• Supplied text:
PV makers are struggling under collapsed prices due to a new round of global oversupply, and this weekend we got the first news of layoffs in the United States. On Friday, OCI subsidiary Mission Solar Energy told the 87 employees at the two cell lines in its factory in San Antonio, Texas that they will be let go.
Mission will continue to produce modules at the San Antonio factory, but will now source cells from an un-named Asian cell supplier. Employees will be kept on the payroll through November 30, and employees in good standing will receive severance and transition packages.
The company says that the closure will be permanent, and that it is in the process of figuring out the next steps in decommissioning the lines, each of which has the capacity to produce 100 MW of PV cells annually.
“We are discontinuing cell manufacturing operations completely,” OCI Enterprises Marketing Communications Manager Laura Waldrum told pv magazine. “We are focusing our efforts on module manufacturing.”
Mission Solar Energy has an unusual approach, producing high-efficiency products featuring bifacial and n-type monocrystalline cells in a market dominated by cheap multicrystalline silicon PV.
Through a deal with the city of San Antonio, fellow OCI subsidiary OCI Solar Power has deployed these modules in a series of utility-scale solar projects which the city’s municipal utility buys power under long-term contracts. However, the 400 MW projects which were contracted were supplied with the first few years’ output from Mission’s San Antonio factory, which has an annual module capacity of 200 MW.
Mission is now gearing its products for distributed solar markets, and at the SPI trade show three weeks ago in Las Vegas launched four new modules for the residential and small commercial markets, which will be available in 2017.

• Task to complete: Rewrite the article on Mission Solar Energy between "Mission Solar Energy has" and "multicrystalline silicon PV.", inclusive, putting "monofacial" in place of "bifacial". The lines after this point are separate material with no connection to the article on Mission Solar Energy.

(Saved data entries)
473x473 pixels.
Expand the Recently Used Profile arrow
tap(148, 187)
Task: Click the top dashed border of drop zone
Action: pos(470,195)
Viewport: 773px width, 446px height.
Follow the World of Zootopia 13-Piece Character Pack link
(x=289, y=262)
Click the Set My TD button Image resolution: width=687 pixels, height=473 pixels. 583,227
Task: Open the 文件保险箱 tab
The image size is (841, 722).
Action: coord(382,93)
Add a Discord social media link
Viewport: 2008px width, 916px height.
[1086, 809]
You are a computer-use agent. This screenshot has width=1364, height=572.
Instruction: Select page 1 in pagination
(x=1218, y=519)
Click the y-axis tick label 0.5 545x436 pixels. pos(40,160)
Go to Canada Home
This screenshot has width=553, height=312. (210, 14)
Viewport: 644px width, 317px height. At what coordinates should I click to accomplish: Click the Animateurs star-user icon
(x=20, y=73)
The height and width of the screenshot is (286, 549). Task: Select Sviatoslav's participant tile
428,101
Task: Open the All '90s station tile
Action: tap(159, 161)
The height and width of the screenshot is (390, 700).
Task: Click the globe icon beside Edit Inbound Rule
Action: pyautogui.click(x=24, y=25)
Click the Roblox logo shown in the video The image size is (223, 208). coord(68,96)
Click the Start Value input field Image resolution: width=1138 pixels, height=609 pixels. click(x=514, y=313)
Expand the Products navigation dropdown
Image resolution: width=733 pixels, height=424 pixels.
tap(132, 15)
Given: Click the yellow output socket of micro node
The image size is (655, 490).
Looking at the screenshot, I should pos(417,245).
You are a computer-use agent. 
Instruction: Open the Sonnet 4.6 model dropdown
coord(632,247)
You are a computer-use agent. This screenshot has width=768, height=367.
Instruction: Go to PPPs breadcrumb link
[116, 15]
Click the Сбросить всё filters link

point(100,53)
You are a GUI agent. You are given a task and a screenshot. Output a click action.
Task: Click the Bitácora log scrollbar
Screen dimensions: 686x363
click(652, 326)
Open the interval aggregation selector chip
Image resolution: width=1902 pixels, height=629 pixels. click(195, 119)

• Answer to the exercise:
Mission Solar Energy has an unusual approach, producing high-efficiency products featuring monofacial and n-type monocrystalline cells in a market dominated by cheap multicrystalline silicon PV.